DATASET:
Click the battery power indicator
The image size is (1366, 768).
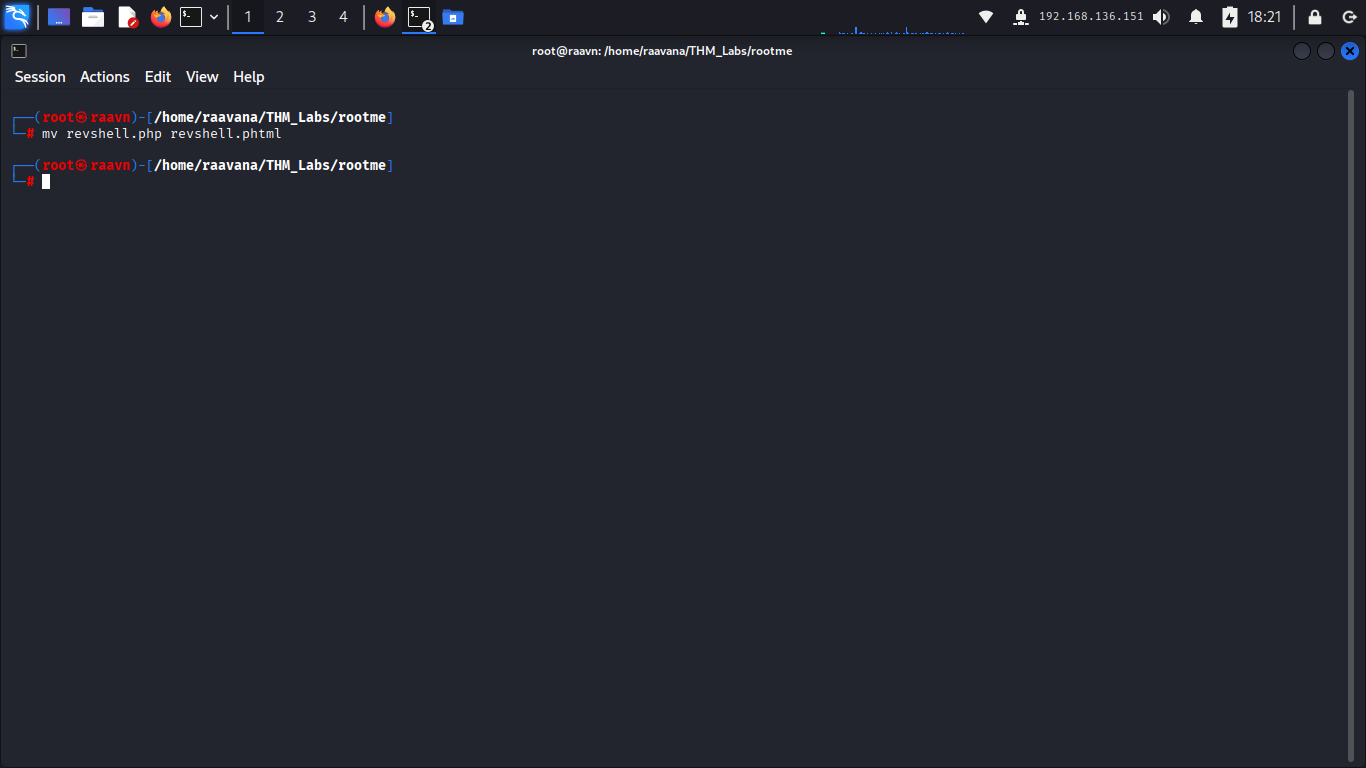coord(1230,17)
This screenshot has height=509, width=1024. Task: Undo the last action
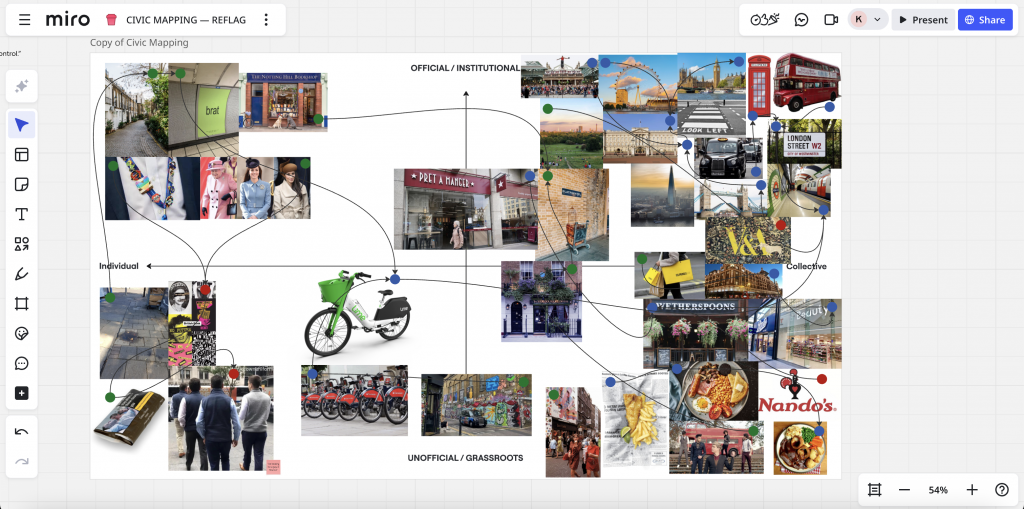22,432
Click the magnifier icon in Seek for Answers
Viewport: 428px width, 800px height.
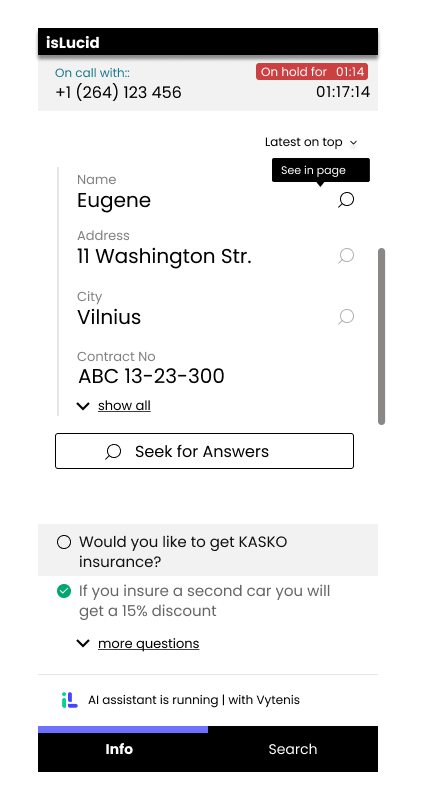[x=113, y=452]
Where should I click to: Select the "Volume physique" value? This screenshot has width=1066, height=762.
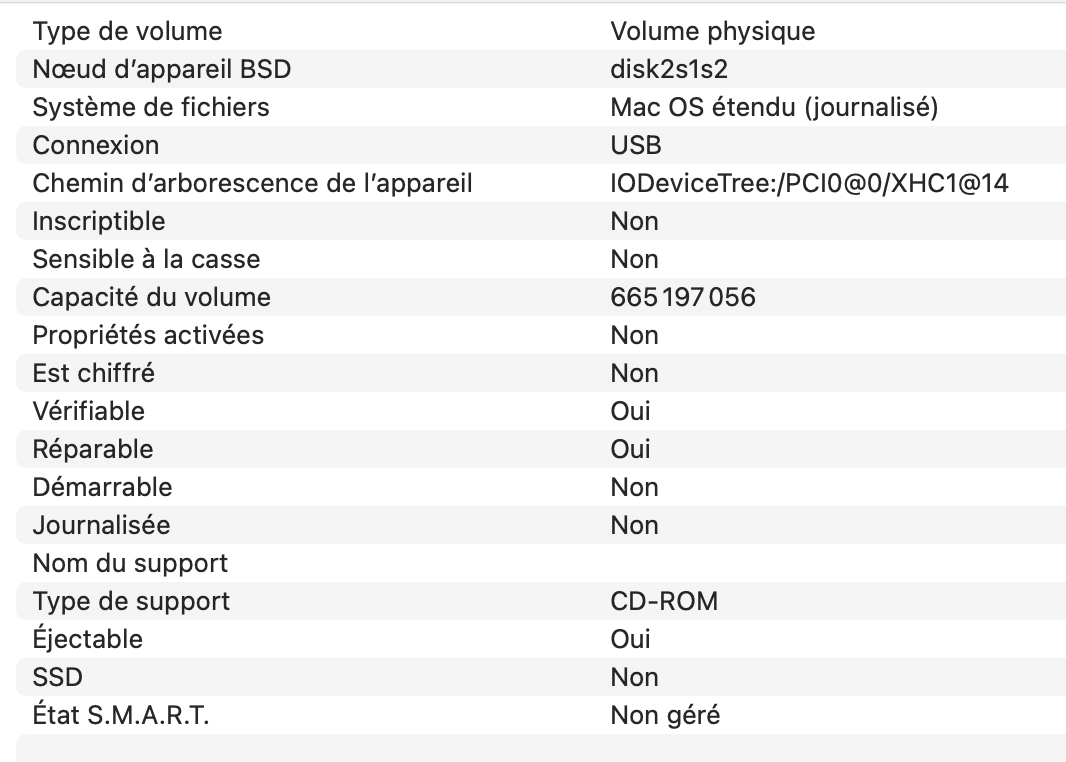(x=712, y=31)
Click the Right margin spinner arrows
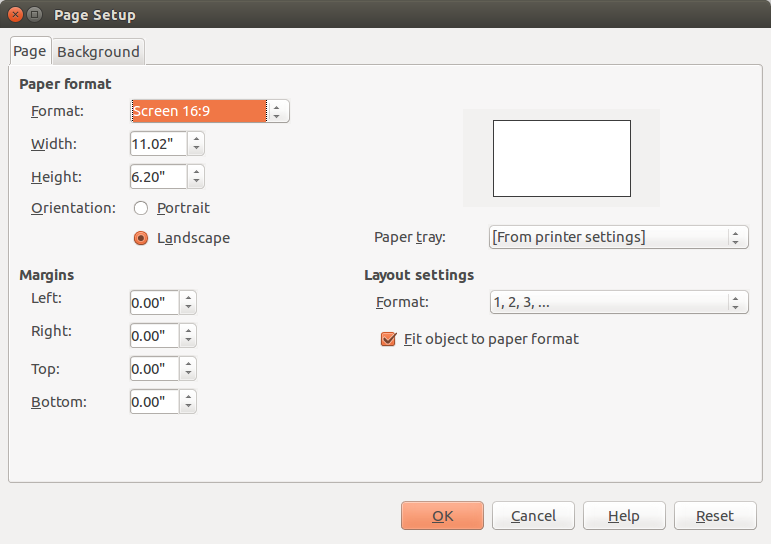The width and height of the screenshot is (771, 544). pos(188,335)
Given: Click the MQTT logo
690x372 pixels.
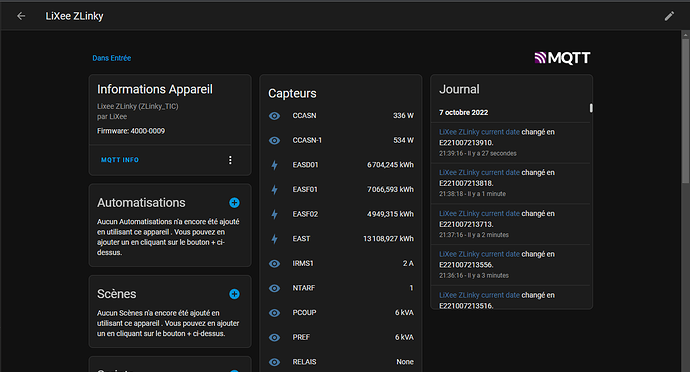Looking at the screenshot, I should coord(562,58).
...
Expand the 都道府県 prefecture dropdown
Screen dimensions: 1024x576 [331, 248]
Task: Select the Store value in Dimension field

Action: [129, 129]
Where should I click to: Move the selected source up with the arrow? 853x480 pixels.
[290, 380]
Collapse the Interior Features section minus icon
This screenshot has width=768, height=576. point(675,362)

WORK TASK: Both the line containing "The image size is (1366, 768)." and the line containing "Given: Click the MQTT logo" above belong in the output, as do the lines between them. Print them exactly, without pictures.

EXERCISE OUTPUT:
The image size is (1366, 768).
coord(1230,17)
This screenshot has height=509, width=1024. Task: Undo the last action
22,432
Click the magnifier icon in Seek for Answers
Viewport: 428px width, 800px height.
[x=113, y=452]
Where should I click to: Select the "Volume physique" value? This screenshot has width=1066, height=762.
(x=712, y=31)
Click the Right margin spinner arrows
The width and height of the screenshot is (771, 544). pos(188,335)
Given: Click the MQTT logo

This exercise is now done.